We read with interest the recent article by Ranieri et al. [1]. The intention of the authors was to investigate the impact of diuretic therapy on the response of urate-lowering drugs (ULDs) in patients with gout. According to the results of this study, diuretic therapy did not impair response to ULDs. Also, there was no significant effect of diuretic use on the achievement of serum urate (SU) targets or on the maximum doses of ULDs. However, it is known that the European League Against Rheumatism (EULAR) has reported its concern in regard to the use of diuretics in patients with gout and recommends substitution of diuretic to losartan or calcium channel blockers if gout is diagnosed in a hypertensive patient receiving loop or thiazide diuretics [2]. For this reason, we believe that the results of this study, which reported the incompatibility with the recommendations of known and accepted organizations, should be interpreted carefully as it may bring a question mark to daily clinical practice.

First, the retrospective design of the study led to the heterogeneity of the patient population. Given the baseline characteristics of enrolled patients, 137 (65.9%) patients in the allopurinol group and 30 (85.7%) in the febuxostat group had hypertension. In addition, 107 (51.4%) patients in the allopurinol group and 20 (57.1%) patients in the febuxostat group had dyslipidemia. But in this study, we did not find any information about the drugs used for hypertension and dyslipidemia which may have an effect on urate metabolism. A large epidemiological study reported that calcium channel blockers and losartan are associated with a lower risk of incident gout among patients with hypertension [3]. It is well known that fenofibrate and statins have uricosuric properties [4, 5].

Second, in the study, alcohol use and dietary habits of patients may directly affect the SU levels. But there is no detailed information on alcohol use and dietary habits of patients. All of these factors may have affected the results of the study.

Lastly, given diuretic indications, 63% of patients using diuretics had pure hypertension without heart failure or chronic kidney disease. In these patients, although there are alternative anti-hypertensive drugs, the reason for the continuation of diuretics after diagnosis of gout is a matter to be discussed.

In conclusion, the results of this study, which can change our clinical practice, consisting of a retrospective and heterogeneous population, should be interpreted with caution. We believe that, as the authors emphasize, there is a need for prospective well-designed studies about the effects of diuretics on the necessary doses of ULDs to achieve the targeted SU level.

Authors’ response

Comment on: Should our approach to diuretic use in patients with gout be changed?

We thank Tecer and colleagues [6] for their interest and considerations addressed around our article [1]. They discuss whether the approach in the diuretic treatment in patients with gout should be changed according to our results and whether dietary habits or other agents used for hypertension or dyslipidemia might have acted as confounders.

The EULAR recommendations, in both the 2006 and 2016 versions, consider substituting diuretic therapy (loop agents or thiazides) when possible for the management of patients with gout [2, 7]. However, this recommendation was actually based on experts’ opinion (graded as category of evidence 3, grade of recommendation C) and was not unanimous (agreement of 8.2 ± 0.9 out of 10 in 2016). Our findings suggest that this approach may be unnecessary, at least to achieve the proper SU target to ensure crystal dissolution. SU was reduced below 6 mg/dL in the majority of patients (68.1% to 79.1% in the allopurinol group and 78.6% to 81.0% in the febuxostat group) and there were no differences according to diuretics.
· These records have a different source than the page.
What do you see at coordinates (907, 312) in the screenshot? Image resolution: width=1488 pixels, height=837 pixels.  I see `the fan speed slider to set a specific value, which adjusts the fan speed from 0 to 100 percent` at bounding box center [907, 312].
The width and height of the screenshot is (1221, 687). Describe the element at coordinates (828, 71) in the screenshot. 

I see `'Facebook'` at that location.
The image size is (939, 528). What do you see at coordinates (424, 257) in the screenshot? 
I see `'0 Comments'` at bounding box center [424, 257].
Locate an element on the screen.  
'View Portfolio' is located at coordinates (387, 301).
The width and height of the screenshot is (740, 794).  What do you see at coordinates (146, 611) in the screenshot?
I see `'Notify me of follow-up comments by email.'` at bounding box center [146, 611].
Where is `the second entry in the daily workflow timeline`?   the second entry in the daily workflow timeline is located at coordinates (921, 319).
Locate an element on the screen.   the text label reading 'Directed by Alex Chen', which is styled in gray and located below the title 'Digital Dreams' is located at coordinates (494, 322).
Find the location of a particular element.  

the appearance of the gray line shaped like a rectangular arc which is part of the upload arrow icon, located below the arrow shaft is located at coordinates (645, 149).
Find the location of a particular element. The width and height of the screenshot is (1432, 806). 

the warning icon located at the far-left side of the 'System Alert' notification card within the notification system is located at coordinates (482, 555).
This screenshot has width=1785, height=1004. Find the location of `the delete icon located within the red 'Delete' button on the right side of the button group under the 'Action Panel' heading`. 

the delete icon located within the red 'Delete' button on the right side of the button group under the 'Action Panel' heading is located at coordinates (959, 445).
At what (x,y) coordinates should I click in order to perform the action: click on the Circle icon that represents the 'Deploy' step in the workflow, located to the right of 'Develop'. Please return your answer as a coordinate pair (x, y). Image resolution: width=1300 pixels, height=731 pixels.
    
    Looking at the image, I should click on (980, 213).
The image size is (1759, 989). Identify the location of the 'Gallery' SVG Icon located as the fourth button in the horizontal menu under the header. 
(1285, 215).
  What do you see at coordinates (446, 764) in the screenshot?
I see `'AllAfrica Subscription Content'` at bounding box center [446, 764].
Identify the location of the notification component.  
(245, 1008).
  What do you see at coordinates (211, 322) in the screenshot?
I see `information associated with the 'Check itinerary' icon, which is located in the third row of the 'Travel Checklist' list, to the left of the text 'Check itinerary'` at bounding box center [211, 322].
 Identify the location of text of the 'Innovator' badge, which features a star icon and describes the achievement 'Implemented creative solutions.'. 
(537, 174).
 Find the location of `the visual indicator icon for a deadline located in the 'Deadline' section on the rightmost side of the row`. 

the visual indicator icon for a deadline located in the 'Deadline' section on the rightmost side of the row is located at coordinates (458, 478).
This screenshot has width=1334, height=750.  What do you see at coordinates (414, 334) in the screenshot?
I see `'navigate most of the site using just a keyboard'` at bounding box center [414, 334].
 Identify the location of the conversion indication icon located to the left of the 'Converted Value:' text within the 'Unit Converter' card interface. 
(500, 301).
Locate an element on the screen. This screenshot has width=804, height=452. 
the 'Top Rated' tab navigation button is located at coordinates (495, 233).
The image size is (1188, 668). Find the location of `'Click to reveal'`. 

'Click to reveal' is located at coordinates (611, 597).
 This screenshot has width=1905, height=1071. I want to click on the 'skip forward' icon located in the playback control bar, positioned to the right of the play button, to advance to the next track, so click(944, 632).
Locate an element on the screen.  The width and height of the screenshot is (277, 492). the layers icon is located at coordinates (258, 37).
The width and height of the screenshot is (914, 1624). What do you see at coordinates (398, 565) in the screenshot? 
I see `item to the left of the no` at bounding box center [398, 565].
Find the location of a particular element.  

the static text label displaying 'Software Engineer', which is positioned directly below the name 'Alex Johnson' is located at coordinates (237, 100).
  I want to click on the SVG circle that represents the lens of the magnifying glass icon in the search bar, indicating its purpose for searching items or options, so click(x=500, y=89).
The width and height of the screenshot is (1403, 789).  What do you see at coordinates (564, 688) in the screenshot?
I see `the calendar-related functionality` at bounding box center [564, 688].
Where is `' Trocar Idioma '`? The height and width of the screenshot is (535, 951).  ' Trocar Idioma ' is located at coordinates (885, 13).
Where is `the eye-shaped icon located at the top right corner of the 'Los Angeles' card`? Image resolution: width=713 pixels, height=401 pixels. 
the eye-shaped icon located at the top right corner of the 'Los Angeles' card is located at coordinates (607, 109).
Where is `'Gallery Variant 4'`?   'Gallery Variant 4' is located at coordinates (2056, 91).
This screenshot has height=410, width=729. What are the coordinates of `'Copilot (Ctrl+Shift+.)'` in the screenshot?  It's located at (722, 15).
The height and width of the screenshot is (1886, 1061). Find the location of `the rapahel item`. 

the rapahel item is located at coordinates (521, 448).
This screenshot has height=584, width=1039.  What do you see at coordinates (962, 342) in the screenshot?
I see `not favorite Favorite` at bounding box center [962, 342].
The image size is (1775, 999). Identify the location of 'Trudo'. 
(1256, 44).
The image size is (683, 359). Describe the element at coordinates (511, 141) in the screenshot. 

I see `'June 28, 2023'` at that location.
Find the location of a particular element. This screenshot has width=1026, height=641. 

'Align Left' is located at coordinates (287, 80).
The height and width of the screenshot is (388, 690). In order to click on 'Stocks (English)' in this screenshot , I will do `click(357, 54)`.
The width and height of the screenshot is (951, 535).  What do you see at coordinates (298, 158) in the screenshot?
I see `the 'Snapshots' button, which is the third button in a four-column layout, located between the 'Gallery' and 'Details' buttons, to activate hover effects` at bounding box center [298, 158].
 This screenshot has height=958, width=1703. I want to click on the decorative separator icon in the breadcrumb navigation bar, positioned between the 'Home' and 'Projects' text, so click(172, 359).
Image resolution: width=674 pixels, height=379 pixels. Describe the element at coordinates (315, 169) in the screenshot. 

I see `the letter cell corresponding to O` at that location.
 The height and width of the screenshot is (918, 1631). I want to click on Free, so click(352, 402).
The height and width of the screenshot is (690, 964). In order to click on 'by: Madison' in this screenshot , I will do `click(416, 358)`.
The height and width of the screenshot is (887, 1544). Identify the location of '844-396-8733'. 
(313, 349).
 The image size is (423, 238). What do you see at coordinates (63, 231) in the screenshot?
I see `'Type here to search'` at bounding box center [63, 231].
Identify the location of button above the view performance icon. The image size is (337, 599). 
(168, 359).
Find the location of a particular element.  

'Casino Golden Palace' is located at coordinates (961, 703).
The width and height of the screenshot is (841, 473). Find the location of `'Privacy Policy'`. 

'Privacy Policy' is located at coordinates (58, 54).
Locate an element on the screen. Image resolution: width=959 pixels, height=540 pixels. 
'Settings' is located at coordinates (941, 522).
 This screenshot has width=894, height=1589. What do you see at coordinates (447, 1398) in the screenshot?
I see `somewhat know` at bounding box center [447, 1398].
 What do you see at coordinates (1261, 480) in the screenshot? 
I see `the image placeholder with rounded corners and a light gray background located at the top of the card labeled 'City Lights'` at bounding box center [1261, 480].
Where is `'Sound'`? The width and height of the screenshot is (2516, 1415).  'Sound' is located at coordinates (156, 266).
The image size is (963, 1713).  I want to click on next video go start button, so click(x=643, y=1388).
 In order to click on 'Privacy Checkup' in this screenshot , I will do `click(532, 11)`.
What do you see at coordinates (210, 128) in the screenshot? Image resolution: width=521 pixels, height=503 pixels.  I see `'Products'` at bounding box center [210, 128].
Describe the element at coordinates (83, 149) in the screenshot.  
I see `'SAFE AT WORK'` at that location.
The rate of patients achieving stricter SU targets was also considerable. Along with this, the dosage of the ULDs was comparable between groups. We agree with the authors that these findings should be replicated in prospective controlled studies, but, in view of our results and recent reports [8], diuretics could be maintained. Certainly, the indication for diuretics may drive the decision. Whether diuretic withdrawal has an impact on future ULD maintenance dosing, in order to prevent the formation of new urate crystals, remains to be explored.

Alcohol and dietary intake were not registered in clinical records, but lifestyle advice is routinely given to all patients with gout and not led by whether they were on diuretics or not. The use of other agents with uricosuric action, such as calcium channel blockers, losartan, atorvastatin, or fenofibrate, was not registered. In our experience, their urate-lowering effect is modest, especially when they are combined with ULDs [9]. Following this, we do not routinely use them when we initiate ULDs. Thus, their impact on our study findings appears to be limited.